--- PROBLEM DETAILS ---
Copy out, unchanged, the entries below from the "Task: Tap Maps Maponyane's small avatar" line to the final line. Omit pictures.

——————————

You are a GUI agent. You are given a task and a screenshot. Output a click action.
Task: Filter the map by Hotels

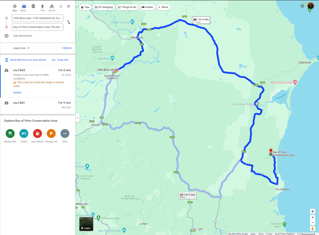tap(147, 7)
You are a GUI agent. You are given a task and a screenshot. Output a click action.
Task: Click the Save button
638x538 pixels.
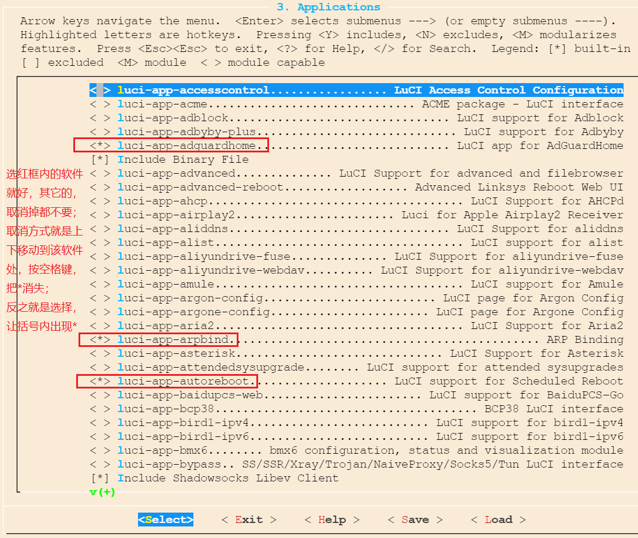pos(415,520)
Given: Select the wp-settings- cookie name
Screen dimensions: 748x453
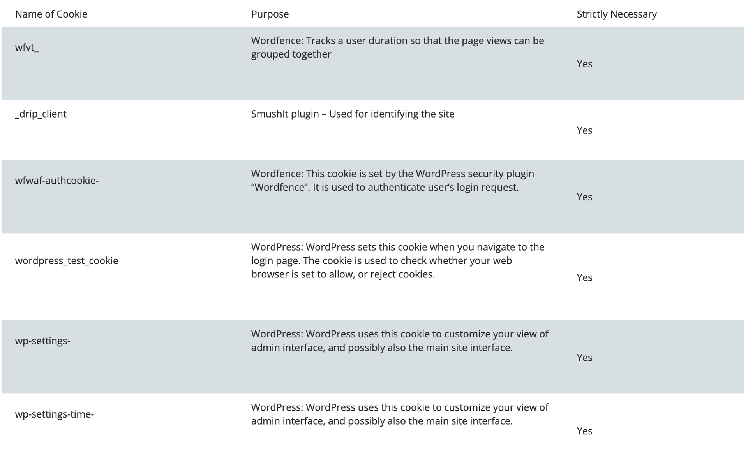Looking at the screenshot, I should tap(42, 341).

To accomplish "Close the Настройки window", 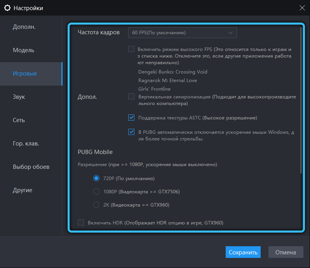I will point(302,8).
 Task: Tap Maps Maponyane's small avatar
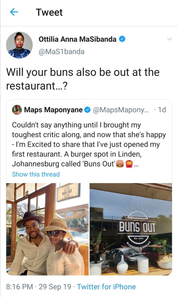(x=17, y=110)
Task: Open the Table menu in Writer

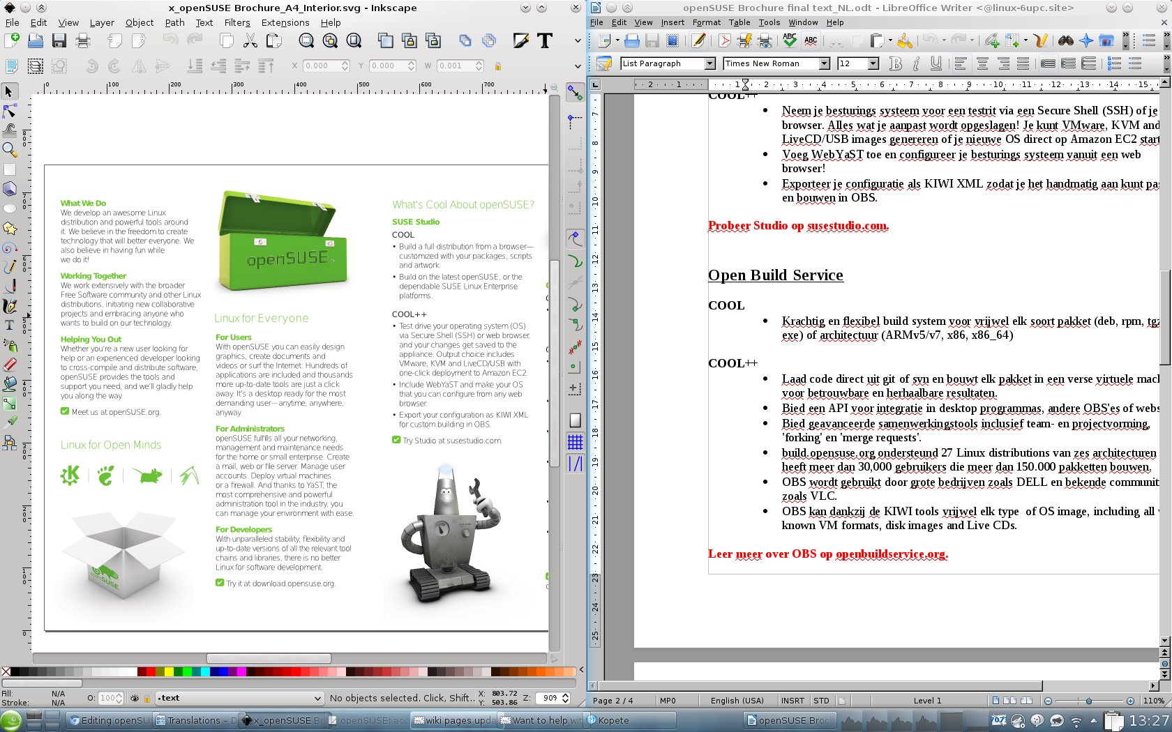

——————————

--- RESULT OF THE EXERCISE ---
 Task: Tap Maps Maponyane's small avatar
(x=17, y=110)
Task: Open the Table menu in Writer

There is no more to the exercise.